DATA Block Start
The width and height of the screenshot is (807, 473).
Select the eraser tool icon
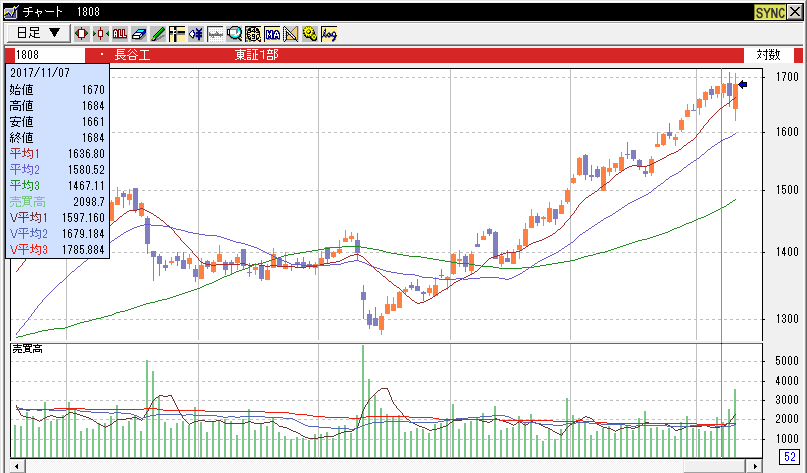click(139, 33)
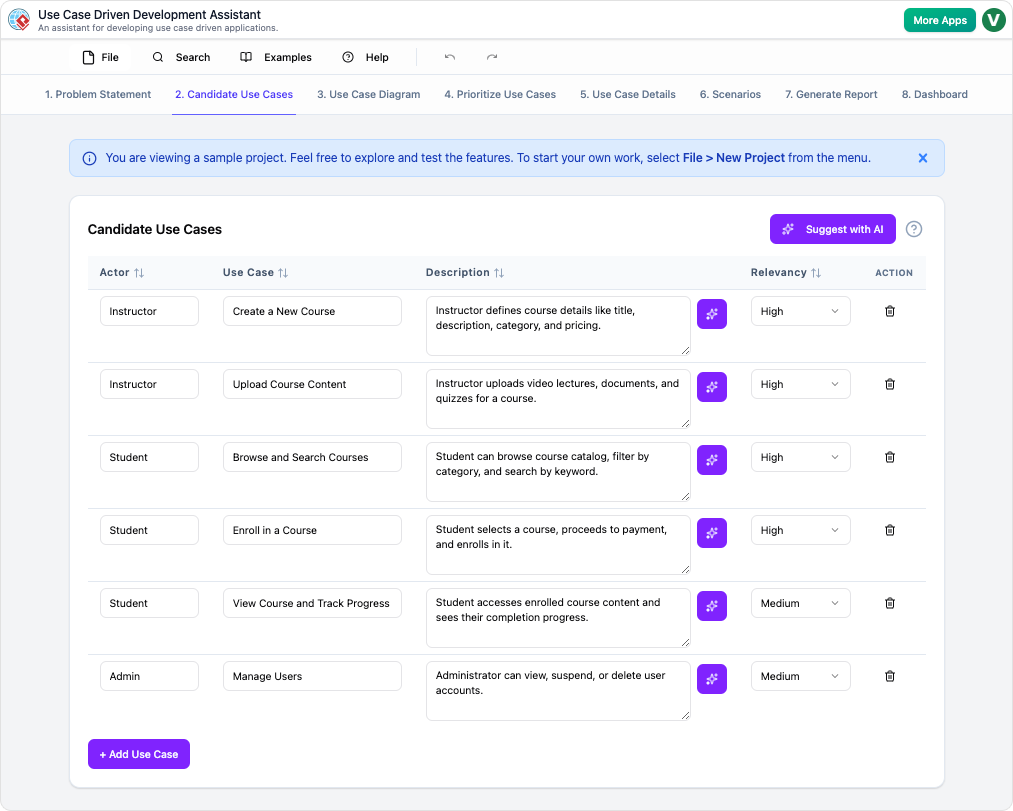
Task: Remove the Browse and Search Courses row
Action: 890,457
DATA Block End
EXERCISE BRIEF - An exact copy of the material above is required, minus its images.

TASK SOLUTION -
The width and height of the screenshot is (807, 473).
Select the eraser tool icon
click(139, 33)
Task: Remove the Browse and Search Courses row
Action: 890,457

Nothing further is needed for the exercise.